Aulas vacías
"Sobre todo, que no haya niños", dijo el profesor antes de elegir su destino vacacional, "que no haya niños". Pensó en turismo de riesgo, en todas aquellas formas de evasión vedadas a los más jóvenes, para poder escapar a las patrullas infantiles que recorrían las playas en busca de profesores armados de palos y piedras. Una persona normal habría pasado sin problemas el control de aduanas de arena, con trinchera incluida, fabricadas con palas y cubos, pero un profesor, aunque haya vivido la LOGSE, la ESO, y ahora emprenda la LOE en condiciones durísimas de supervivencia, a duras penas se libraría de la persecución. Las pandillas de jóvenes caza-profesores dominaban las zonas de playa, peinaban las calles de los pueblos de veraneo silbando un siniestro remedo de Verano Azul.
Se lo había dicho el médico: "Aléjese de los niños durante una temporada. ¡Los niños matan!" Y él, tomando buena nota, cambiaba de acera cuando se cruzaba con un chaval de trece años, pero el chico notaba su miedo, daba media vuelta, le perseguía por las calles llamando a cuantos compañeros podía para que se uniesen a la caza, y allí estaba él, en la cama, jadeando, sudoroso, en el despertar de la pesadilla pero sin estar aún seguro de hallarse despierto, y entonces se levantaba de la cama y acudía a su escuela, y se examinaba porque era de nuevo un alumno más. Y la angustia del examen le atenazaba la garganta, y ni siquiera unas pocas lágrimas hubieran servido de consuelo porque no había estudiado nada el día anterior: era sin duda una ironía del destino que, en el fondo de su corazón, se sintiese todavía estudiante, y despertase alguna que otra noche con la terrible sensación de examinarse sin haber hincado los codos Esta segunda pesadilla le preocupaba mucho más que la primera; se sentaba al pupitre y se percataba de que su mente estaba en blanco: la responsabilidad asfixiante, el suspenso, la bronca de los padres, el destino torcido para siempre.

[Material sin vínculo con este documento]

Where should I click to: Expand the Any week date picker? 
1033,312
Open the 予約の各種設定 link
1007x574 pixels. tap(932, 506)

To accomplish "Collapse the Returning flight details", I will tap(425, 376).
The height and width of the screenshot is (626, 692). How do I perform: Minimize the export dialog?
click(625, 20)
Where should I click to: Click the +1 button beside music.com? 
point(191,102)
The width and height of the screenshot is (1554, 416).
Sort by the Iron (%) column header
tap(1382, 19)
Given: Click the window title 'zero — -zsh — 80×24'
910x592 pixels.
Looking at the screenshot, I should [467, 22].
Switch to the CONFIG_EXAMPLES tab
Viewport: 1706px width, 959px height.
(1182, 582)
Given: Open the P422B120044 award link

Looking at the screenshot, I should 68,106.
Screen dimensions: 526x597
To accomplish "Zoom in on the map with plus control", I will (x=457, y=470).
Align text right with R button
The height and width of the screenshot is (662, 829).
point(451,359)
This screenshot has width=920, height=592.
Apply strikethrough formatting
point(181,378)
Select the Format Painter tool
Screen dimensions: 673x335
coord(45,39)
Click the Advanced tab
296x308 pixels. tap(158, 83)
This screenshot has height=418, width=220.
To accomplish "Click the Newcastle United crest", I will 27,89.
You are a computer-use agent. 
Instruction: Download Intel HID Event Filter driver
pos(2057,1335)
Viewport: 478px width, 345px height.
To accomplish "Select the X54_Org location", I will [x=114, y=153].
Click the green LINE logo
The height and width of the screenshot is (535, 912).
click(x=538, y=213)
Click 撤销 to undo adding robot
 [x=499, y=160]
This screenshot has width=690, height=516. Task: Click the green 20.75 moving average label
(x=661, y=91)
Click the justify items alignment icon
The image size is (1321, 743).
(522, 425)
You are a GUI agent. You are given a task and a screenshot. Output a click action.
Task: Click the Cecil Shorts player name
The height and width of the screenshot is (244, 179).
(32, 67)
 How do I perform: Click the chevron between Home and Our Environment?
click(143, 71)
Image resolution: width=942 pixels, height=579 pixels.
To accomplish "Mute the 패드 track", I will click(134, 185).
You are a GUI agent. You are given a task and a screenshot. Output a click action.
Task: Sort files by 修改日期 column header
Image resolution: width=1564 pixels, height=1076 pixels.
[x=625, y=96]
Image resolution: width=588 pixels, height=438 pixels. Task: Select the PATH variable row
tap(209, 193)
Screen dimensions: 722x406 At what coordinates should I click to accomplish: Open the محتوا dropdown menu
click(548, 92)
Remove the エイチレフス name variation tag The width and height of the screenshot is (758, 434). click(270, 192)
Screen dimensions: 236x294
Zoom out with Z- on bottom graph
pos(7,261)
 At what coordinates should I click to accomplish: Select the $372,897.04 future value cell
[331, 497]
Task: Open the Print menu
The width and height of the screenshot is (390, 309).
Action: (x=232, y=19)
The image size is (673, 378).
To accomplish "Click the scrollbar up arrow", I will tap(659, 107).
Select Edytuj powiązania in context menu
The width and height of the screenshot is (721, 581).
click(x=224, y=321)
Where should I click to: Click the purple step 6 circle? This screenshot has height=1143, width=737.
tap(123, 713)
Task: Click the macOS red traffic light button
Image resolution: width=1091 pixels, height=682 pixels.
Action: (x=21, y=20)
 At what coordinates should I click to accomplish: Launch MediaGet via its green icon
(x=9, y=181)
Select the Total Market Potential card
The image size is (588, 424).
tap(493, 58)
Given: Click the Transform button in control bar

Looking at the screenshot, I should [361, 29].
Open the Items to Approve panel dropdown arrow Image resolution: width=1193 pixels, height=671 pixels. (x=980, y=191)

La pesadilla del examen era el contrapunto necesario quizás a la de aquel alumno adolescente al cual, aunque quisiera, no hubiese podido arrear un guantazo porque la mano se le inmovilizaba, o el brazo se le entumecía, o se movía todo como bajo el agua, con una lentitud exasperante. Entonces el sueño cambiaba, volvía a ser estudiante, y una profesora ponía una hoja en blanco frente a él, una importantísima hoja en blanco, y de pronto las aulas se quedaban desiertas de golpe, porque todos habían terminado el examen y se habían ido de vacaciones, muy lejos, a un lugar donde no hubiera profesores, y le habían dejado solo, frente a la hoja en blanco, en medio de los pupitres vacíos.